New ways to study Alzheimer's: Researchers observe plaque formation in living tissue

Beta amyloid plaques -- the clumps of protein molecules that build up in the brains of people afflicted with Alzheimer's disease -- have long been the focus of researchers searching for ways to treat the devastating illness.

At Cornell, a group of scientists on the Ithaca and New York City campuses are studying how the plaques' precursor molecules form, what makes them clump together and why the cells normally responsible for trash removal within the brain fail to gobble them up. The work could eventually lead to a way of stimulating brain cells to destroy the precursor molecules, the way the body's white blood cells destroy everyday debris and invaders such as viruses and harmful bacteria.

An estimated 4.5 million Americans have Alzheimer's disease, according to the Alzheimer's Association. That's double the number afflicted in 1980; the increase is expected to continue, with as many as 16 million people living with the disease in 2050.

Fred Maxfield, the Israel Rogosin Professor of Biochemistry and chair of the Department of Biochemistry at Weill Cornell Medical College (WCMC), and Gunnar Gouras, associate professor of neurology and neuroscience at WCMC, lead laboratories in which researchers are developing new ways to study how the plaques affect nerve cells (neurons).

Now, in partnership with Watt Webb, professor of applied physics and the S.B. Eckert Professor in Engineering in Ithaca, Maxfield and Gouras hope to go further -- to study the plaques in living tissue and to test if they can be destroyed by microglial cells, the brain's equivalent to the body's macrophages (the white cells that attack invaders).

Beta amyloid plaques are actually strings of protein molecules, called A beta, which are manufactured inside neurons and then are released outside the cells. In patients with Alzheimer's, they accumulate and damage neurons in ways that are not well understood.

"We're interested in why microglial cells don't degrade amyloid and whether they might degrade it in some circumstances," said Maxfield.

Using multiphoton microscopy (MPM), a technique developed in Webb's laboratory, the WCMC researchers hope to find the answer.

MPM works by focusing an intense, high-precision laser beam on a sample, using the combined energy of two photons to trigger targeted molecules to emit fluorescent light.

"We discovered that the amyloid plaques are intrinsically fluorescent," said Webb. That property, and the fact that the technique is not destructive to tissue, will allow researchers to use MPM to see beta amyloid in the brains of living mice genetically engineered to develop an Alzheimer's-like disease.
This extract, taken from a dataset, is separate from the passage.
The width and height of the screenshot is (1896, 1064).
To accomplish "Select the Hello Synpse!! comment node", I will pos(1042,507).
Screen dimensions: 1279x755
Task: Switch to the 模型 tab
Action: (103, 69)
This week, Warren Zipfel, associate professor of biomedical engineering and director of the Developmental Resource for Biophysical Imaging Opto-Electronics research group at Cornell in Ithaca, will pack up a new multiphoton microscope he engineered here and drive it down to WCMC, where it will become part of an institutional microscopy core facility. The instrument will give Maxfield's and Gouras' groups a new window into the processes behind amyloid buildup.

One key to mobilizing the brain's own defenses against the disease may have to do with the pH of the digestive organelles in microglia. If they can be made more acidic, Maxfield says, they may start to digest the amyloid molecules on their own. That hypothesis has been tested with promising results in cultured cells in the laboratory, but the technique needs further study in living systems.

"Sometimes you find out that things don't behave the same in the animal as in cell culture," said Maxfield. "It's important to find that out as soon as possible."

"So tune in," Webb added. "We may know more about it in the next couple of years."